> [Yapılacak Görevler]
1. Rizespor metninde "Ekrem Orhan’u neden" sözleriyle başlayıp "sporuna zarar vermiştir." sözlerine kadar süren bölümü hiç değiştirmeden yazın.
2. Rizespor metnine göre Rizespor'un hayatta olan tek kurucusu kimdir?

> [Sayfa Metni]
────────────────────

Onlar bizim özümüz unutmak olmaz
Ya diğer kurucularımız Rizespor’un daha güçlü olması için eliyle kurduğu kendi adını verdiği Güneşspor’u (Güneş -Şems) kapatıp Rizespor ile birleştiren Şemsettin Çepni, Maçlara kalp ilaçlarıyla giden İrfan Bilgin’i anıyor muyuz? Fenerbahçe’nin şampiyon ve Rizespor’un ilk kadrosunda yer alan Yakup Kazdal’ı, Rizespor’un bütün futbolcularını Rizeli gençlerden oluşturdu ve lig başlarken küme düşecekler denilen kadro ile şampiyonluğa imzasını atan Fehmi Ekşi’yi, Rize’de sporun gelişmesi için saçını süpürge eden Ömer Akmehmet’i, Petrol ofisinde çıkan patlamada yanarak ölen Gürsel Aksel’i, Kulübe varını yoğunu harcayan Mustafa Zeki Rakıcıoğlu’nu, Rize’de keşfettiği genç yetenekleri Türk futbolunda yıldızlaşan bir futbol sevdalısı Cevat Öztürk'u , Sporcu mazisi ve neşesi Ayvazaga’yı, Rizespor’da en uzun süre yöneticilik yapan Muhammet San’ı,elim bir kaza ile aramızdan ayrılan Kemal Kolçak’ı, Yüreğinin bir tarafında hep Rizespor’u taşıyan hemşehrimiz Kadir Özcan’ı, Rizespor Günü kutlamalarını ilk kez başlatan Rizespor yöneticisi ve Rize Belediyesi Eski Başkanı İsmail Ömeroğlu’nu, haklının yanında haksızın karşısında olmayı kendisine şiar edinen Lokman Koçan’ı ve Rizespor’a hizmet etmiş şimdi aramızda olmayan değerli isimleri unutmak olur mu? Onursal başkanlık payesini (bir onursal başkanımız varken) başka bir isme de veren onları da analım unutmayalım güzellikleriyle yaşatalım.
Ekrem Orhan’u neden yıktınız
Tez unutuyoruz. Yaşarken kıymet bilmiyoruz. Her gittiği takımı şampiyon yapmasıyla ünlenen ve Rize halkına mutlulukların en büyüğünü yaşatan Turgut Kafkas, günümüzde ne yapar? Sağlığı nasıldır? Rizespor’un amatör ve profesyonel kurucusu Muharrem Kürkçü Amcamız tek yaşayan kurucumuz. Deneyimlerinden birikimlerinden ne kadar yararlanıyoruz. Şenol Birol, Hamit Sadi Saraç ve Rize Amatör Sporuna katkısı olan Kemal Köse ve onlar gibi değerli isimlerden faydalanmalı onları her platformda onurlandırmalıyız. Ama bu bağlamda zayıfız, eksiğiz. Amatör spor ilimizde sporun ana damarıyken ve merkezde yeni futbol sahası yapmadan Ekrem Orhon sahasını yıkmak ilimiz sporuna zarar vermiştir.

────────────────────

> [Sağlanan Kayıtlar]
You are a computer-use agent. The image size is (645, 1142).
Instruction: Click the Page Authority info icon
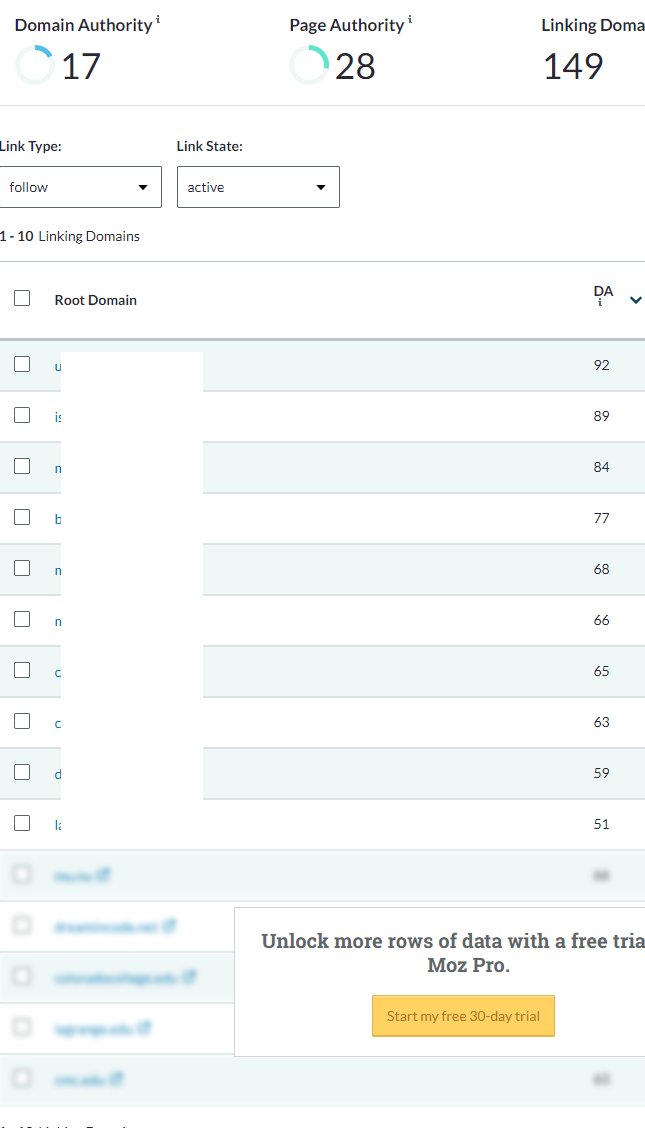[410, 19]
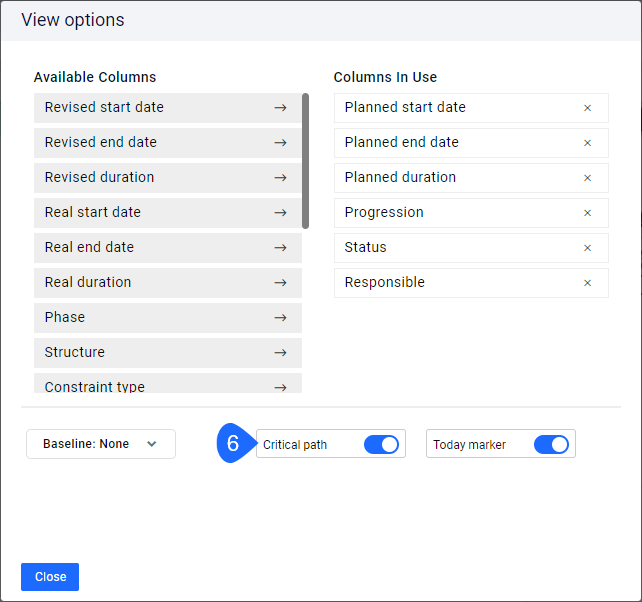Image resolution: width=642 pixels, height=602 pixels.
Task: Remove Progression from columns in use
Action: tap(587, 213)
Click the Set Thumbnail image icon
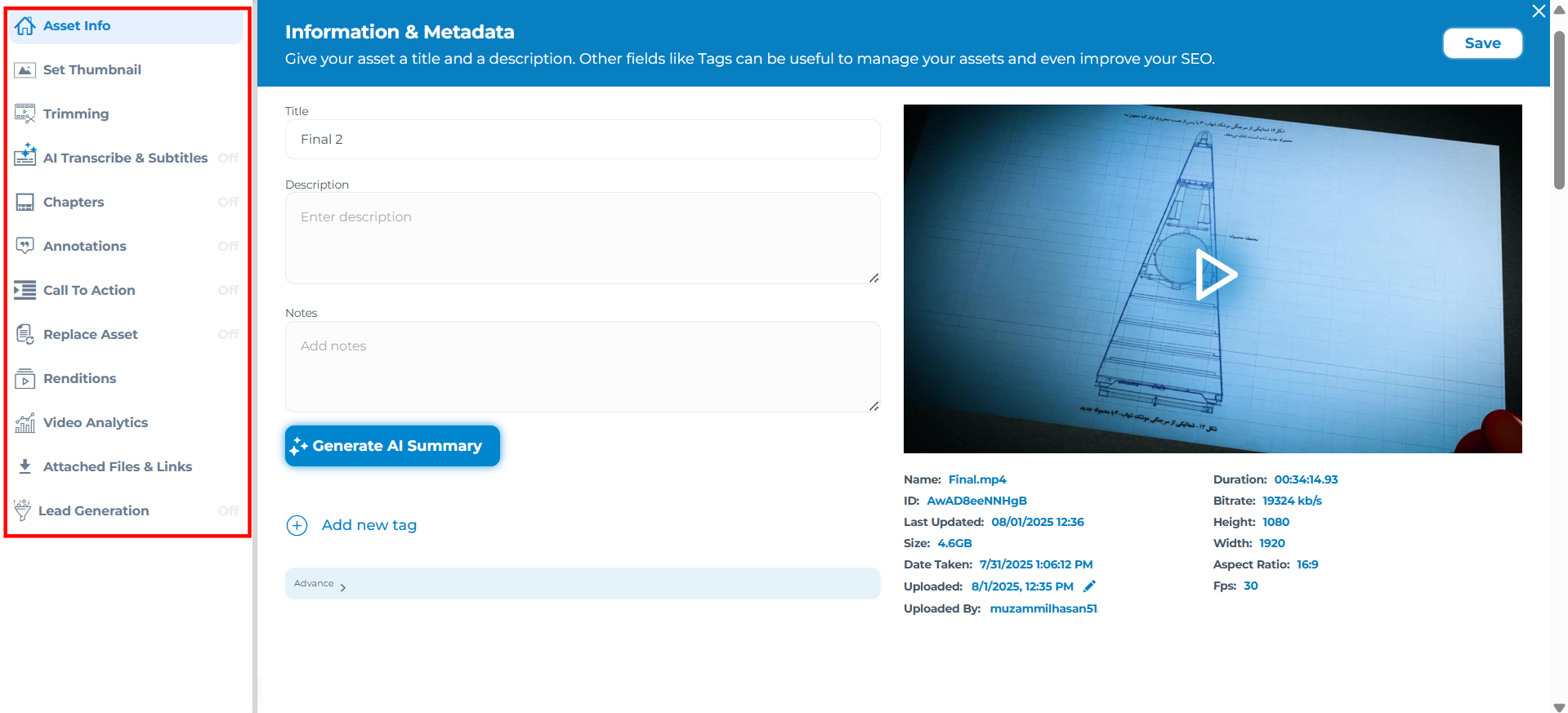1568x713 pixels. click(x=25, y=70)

────────────────────

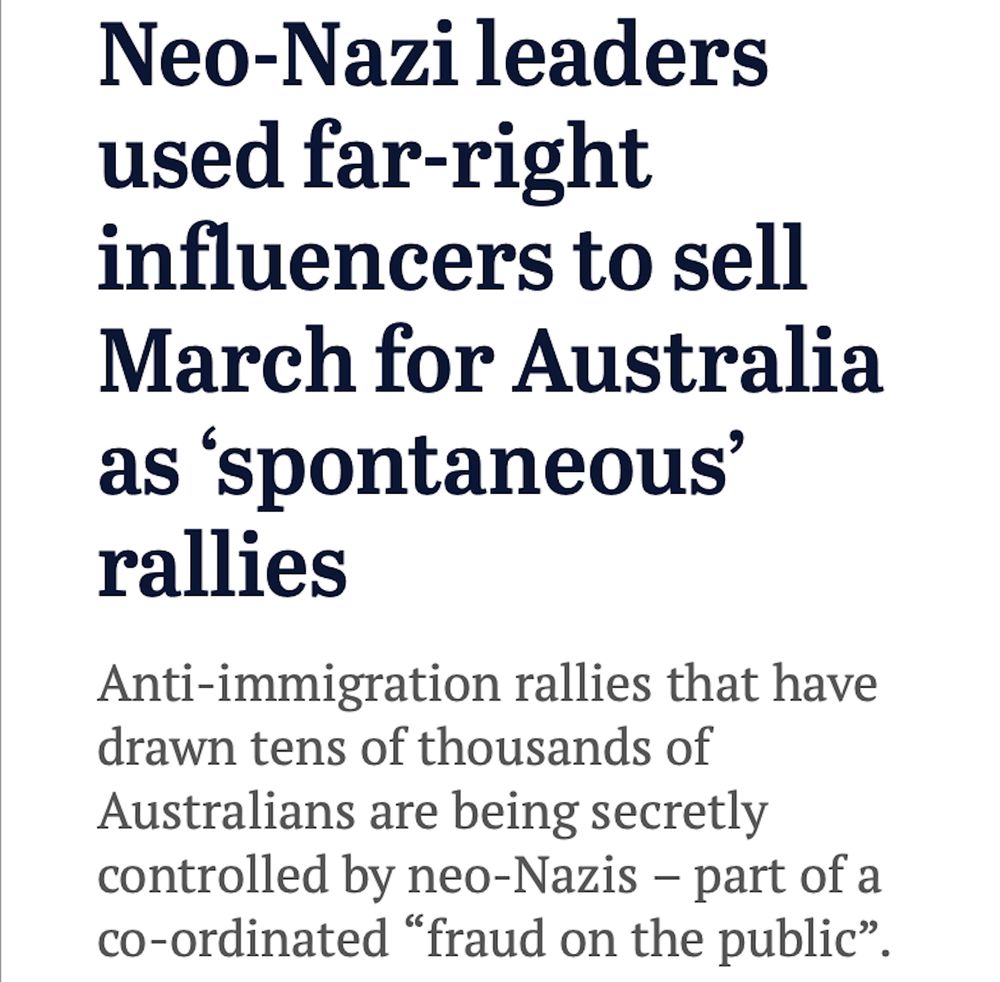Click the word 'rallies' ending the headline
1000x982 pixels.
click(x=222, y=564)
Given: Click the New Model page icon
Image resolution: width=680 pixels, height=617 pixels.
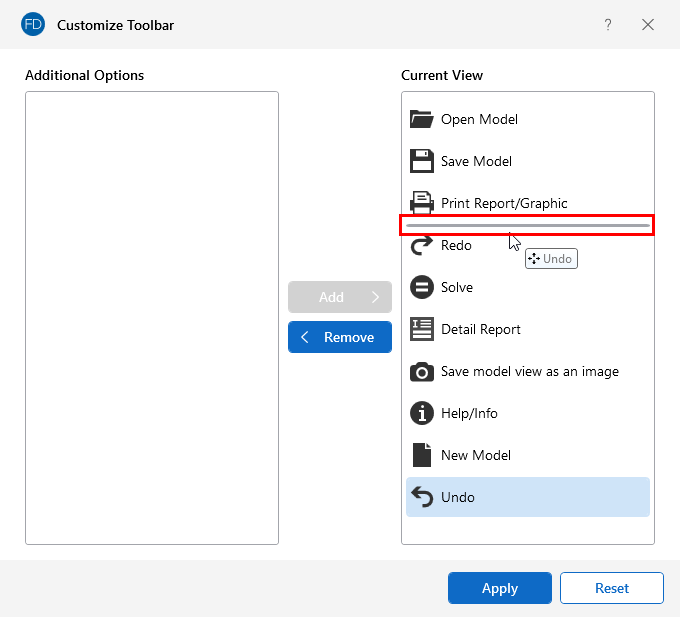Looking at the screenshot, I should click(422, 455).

────────────────────

> [Görev Yanıtları]
1.
Ekrem Orhan’u neden yıktınız
Tez unutuyoruz. Yaşarken kıymet bilmiyoruz. Her gittiği takımı şampiyon yapmasıyla ünlenen ve Rize halkına mutlulukların en büyüğünü yaşatan Turgut Kafkas, günümüzde ne yapar? Sağlığı nasıldır? Rizespor’un amatör ve profesyonel kurucusu Muharrem Kürkçü Amcamız tek yaşayan kurucumuz. Deneyimlerinden birikimlerinden ne kadar yararlanıyoruz. Şenol Birol, Hamit Sadi Saraç ve Rize Amatör Sporuna katkısı olan Kemal Köse ve onlar gibi değerli isimlerden faydalanmalı onları her platformda onurlandırmalıyız. Ama bu bağlamda zayıfız, eksiğiz. Amatör spor ilimizde sporun ana damarıyken ve merkezde yeni futbol sahası yapmadan Ekrem Orhon sahasını yıkmak ilimiz sporuna zarar vermiştir.

2. Muharrem Kürkçü